O tema foi pano de fundo das longas discussões entre a Grécia e os europeus, embora eles tenham se negado a assumir o menor compromisso até que Atenas aceite seu pacote de medidas.
No sábado passado, durante uma reunião do Eurogrupo, a diretora-gerente do FMI, Christine Lagarde, pediu à União Europeia que considere desde agora o problema da dívida grega, mas encontrou forte oposição a essa demanda, disse à AFP uma fonte próxima às negociações.
- Pedimos aos gregos que façam coisas muito, muito difíceis.
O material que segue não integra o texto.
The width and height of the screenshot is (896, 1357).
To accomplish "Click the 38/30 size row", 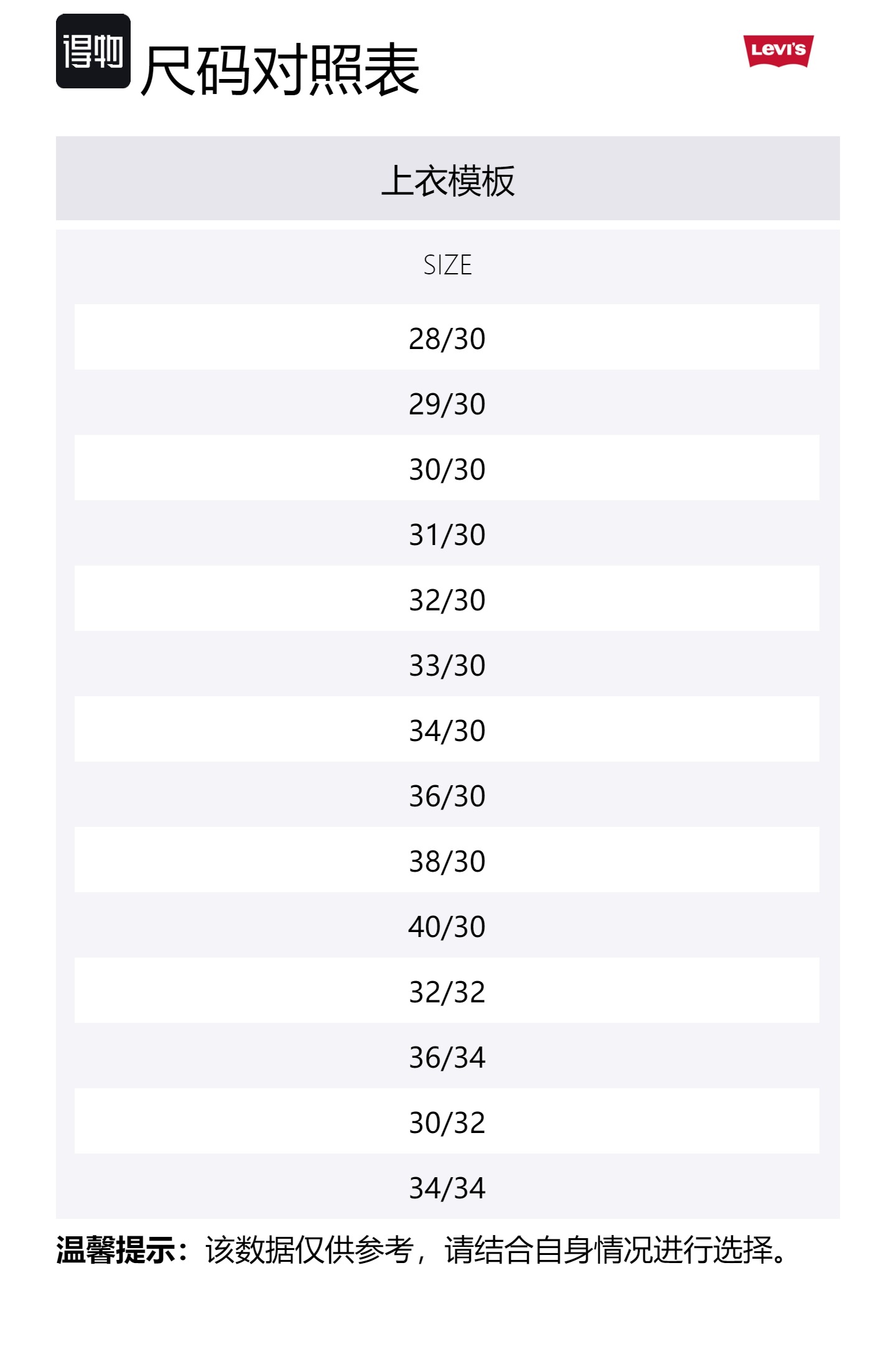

E pedimos aos europeus que façam coisas muito, muito difíceis para eles - reconheceu na quinta-feira um alto funcionário do FMI, que preferiu não se identificar.
O FMI também zela por seus interesses.
- Se houver uma reestruturação da dívida grega nas mãos dos europeus, a dívida grega ficará mais sustentável e isso torna mais possível que o FMI receba seu pagamento - disse à AFP Charles-Henri Colombier, economista no CMI Rexecode.
No entanto, o FMI corre o risco de se atrapalhar em suas próprias contradições. Sua carta constitutiva lhe permite dar ao país um pouco de alívio, ampliando seus prazos de pagamento.
Atenas fez o pedido formal ao Fundo, mas até agora o organismo internacional não deu qualquer resposta.